So William F. Buckley Jr. died the other day, most likely quite pleasantly and after a satisfying life, and that reminded me of him. I went up onto Amazon and bought the first interesting-sounding book with his name on it, so as to read something by him and with luck deepen my own impression of him, which so far is the rather superficial one that he's smart and witty, and I disagree with him about quite a few things.
It turns out this particular book wasn't a good choice for that purpose.
"Cancel Your Own Goddam Subscription" is a selection of very short pieces, reprints of reader letters that he felt like responding to, snappy answers to other bits of correspondence that came in his mail, and random snippets of other things. There are no reasoned arguments to speak of here, no thoughtful essays, few extended displays of wit.
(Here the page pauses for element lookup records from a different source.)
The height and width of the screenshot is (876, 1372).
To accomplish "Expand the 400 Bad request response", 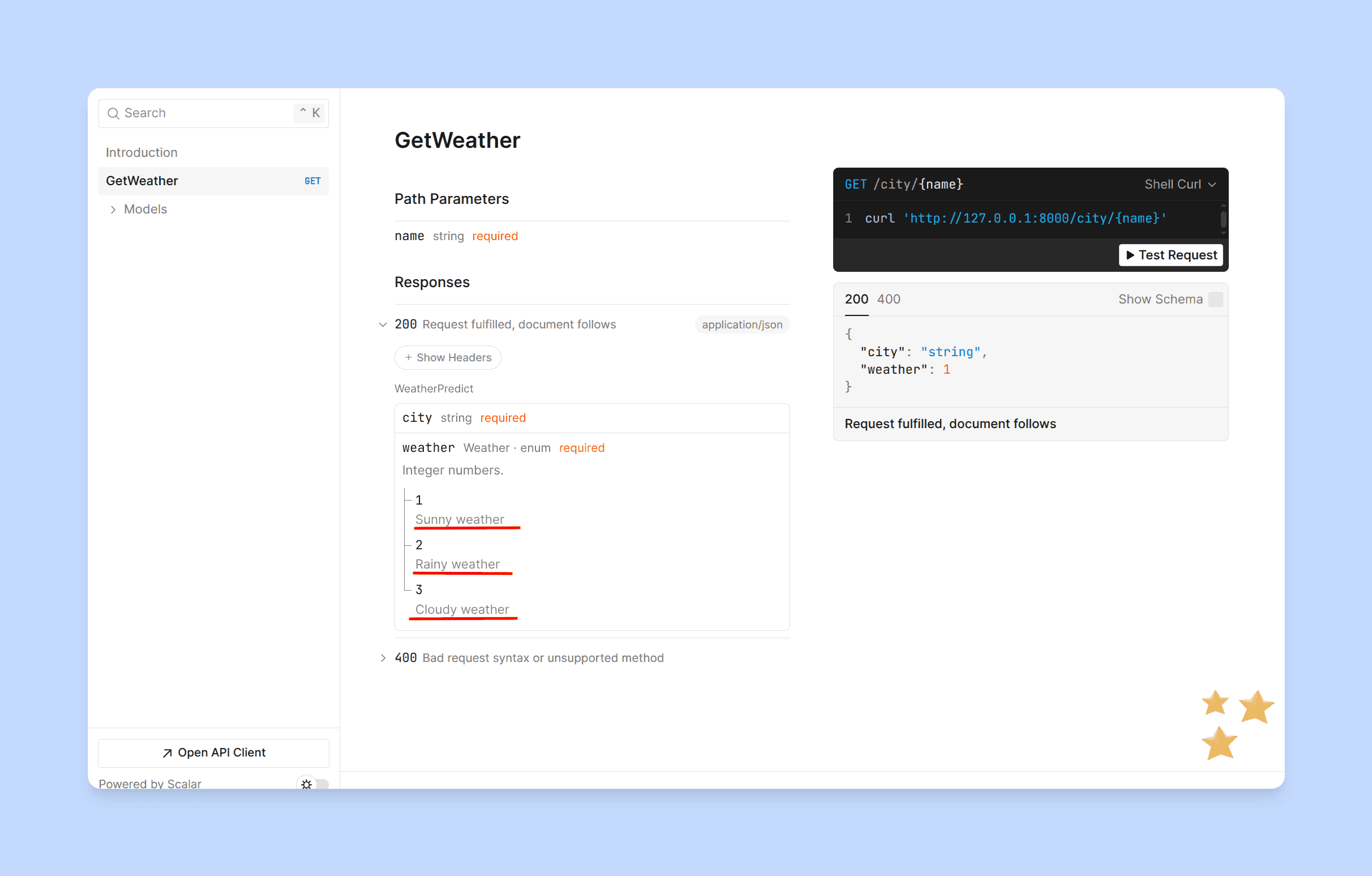I will (x=383, y=658).
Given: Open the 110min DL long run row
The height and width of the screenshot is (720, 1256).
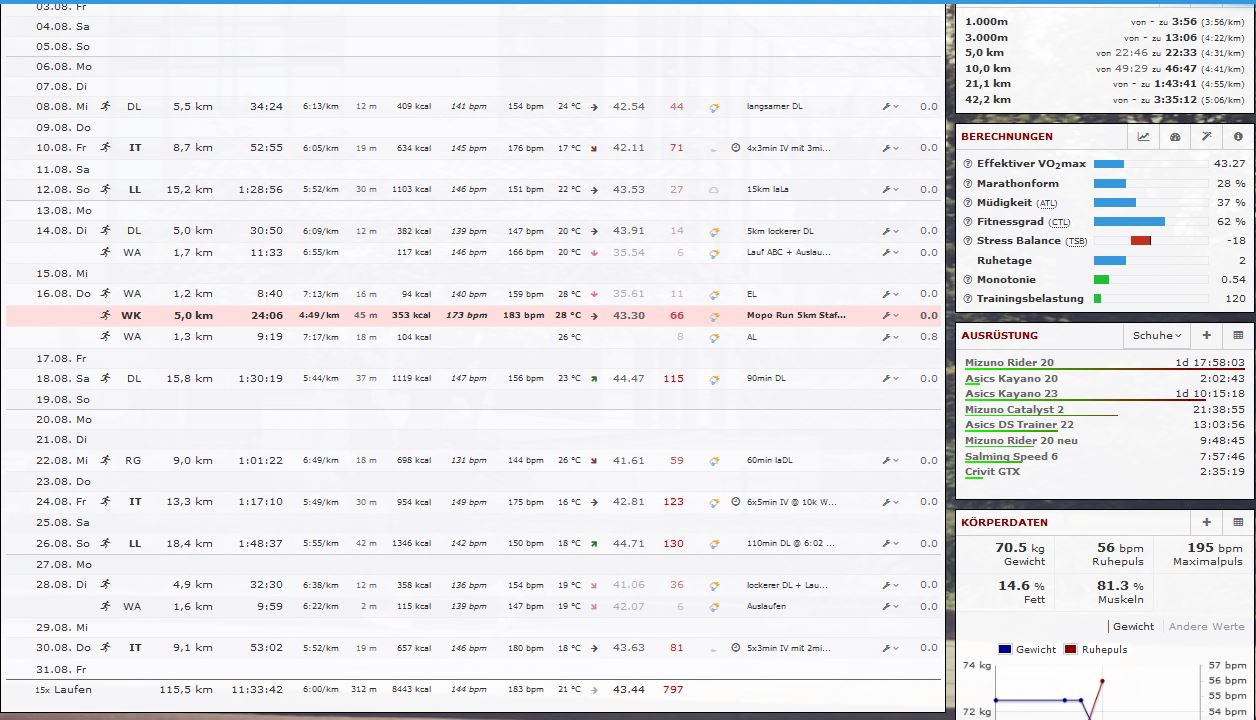Looking at the screenshot, I should pyautogui.click(x=790, y=544).
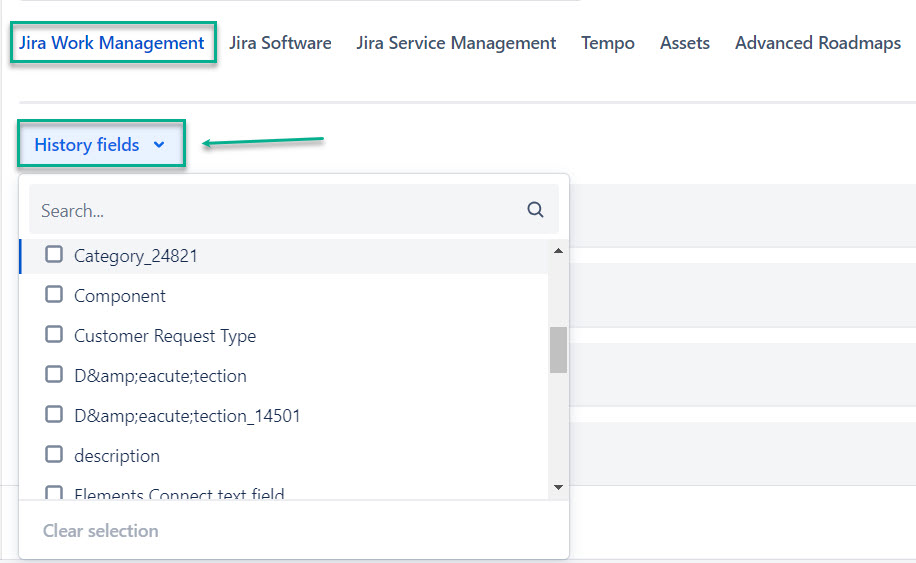
Task: Click the search magnifier icon
Action: (535, 210)
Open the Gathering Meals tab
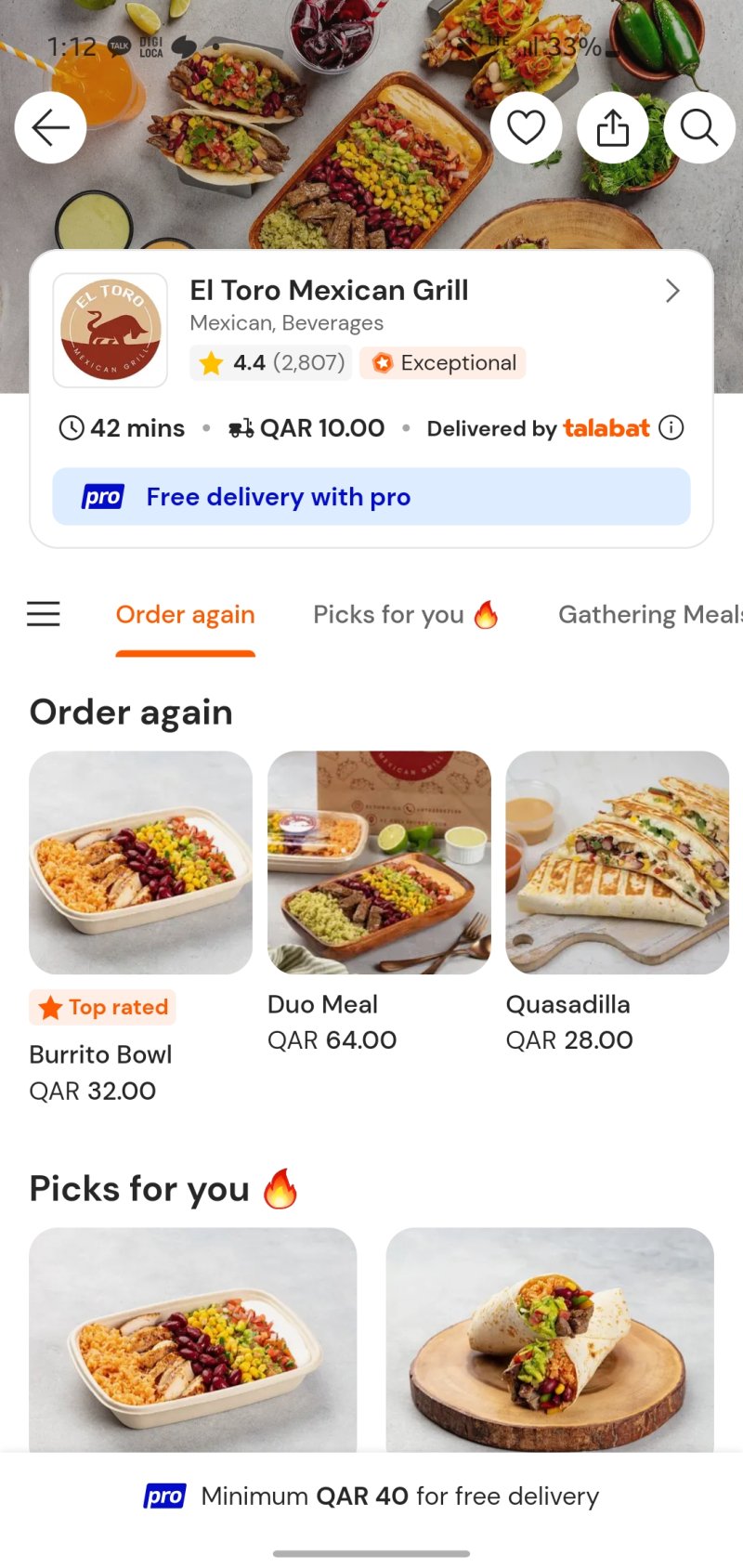Image resolution: width=743 pixels, height=1568 pixels. [x=649, y=615]
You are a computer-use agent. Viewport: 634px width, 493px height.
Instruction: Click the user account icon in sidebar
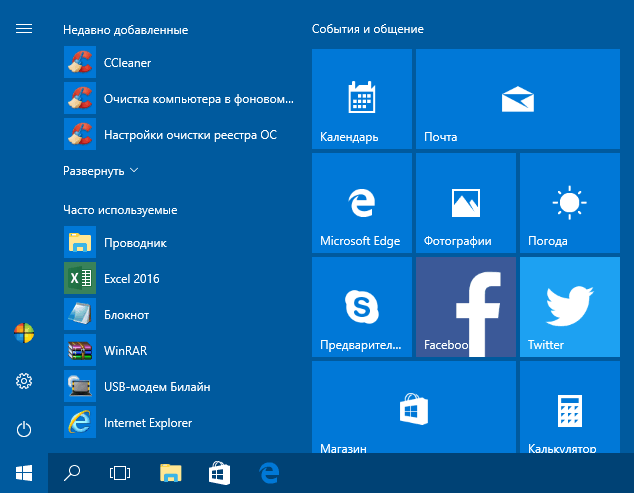(24, 333)
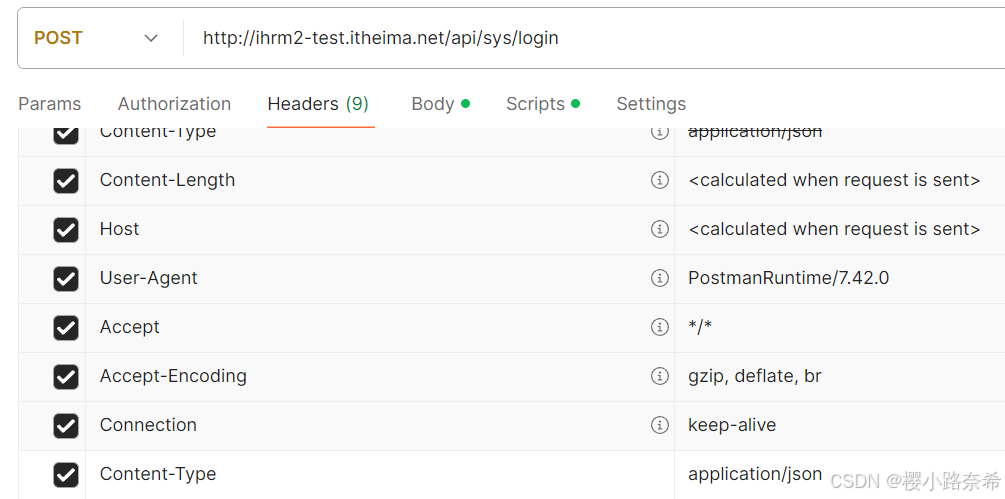The image size is (1005, 499).
Task: Uncheck the Content-Length header checkbox
Action: point(66,181)
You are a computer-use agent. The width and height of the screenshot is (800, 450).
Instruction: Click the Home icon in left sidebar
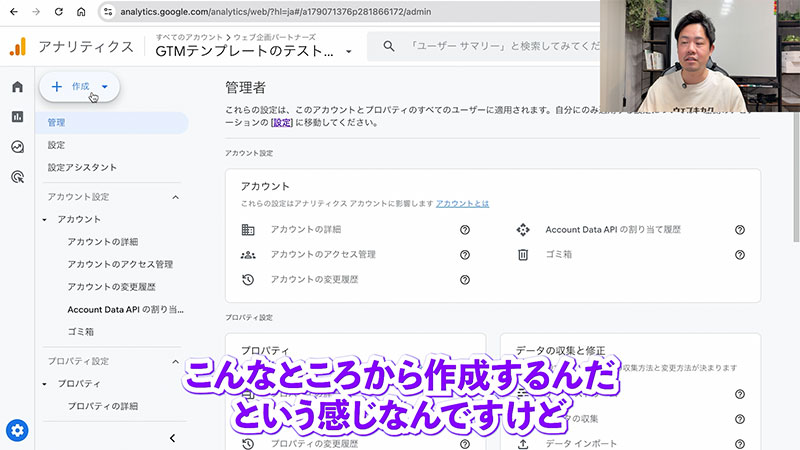pos(17,87)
Mostly it's zingers and one-liners and wisecracks aimed at readers of the National Review; not preaching to the choir so much as keeping it amused.
Unless one is a member of that choir (and I'm not), Buckley comes off here as a bit of a jerk, a churl, an overerudite taker of cheap shots. But coming to any firm conclusion along those lines from this particular evidence would be a bad idea. By all means buy and read this book if you're an old-time National Review reader looking for nostalgia. But if you actually want to learn something substantive about Buckley, his ideas, and his quality of thought, this is not the place to begin.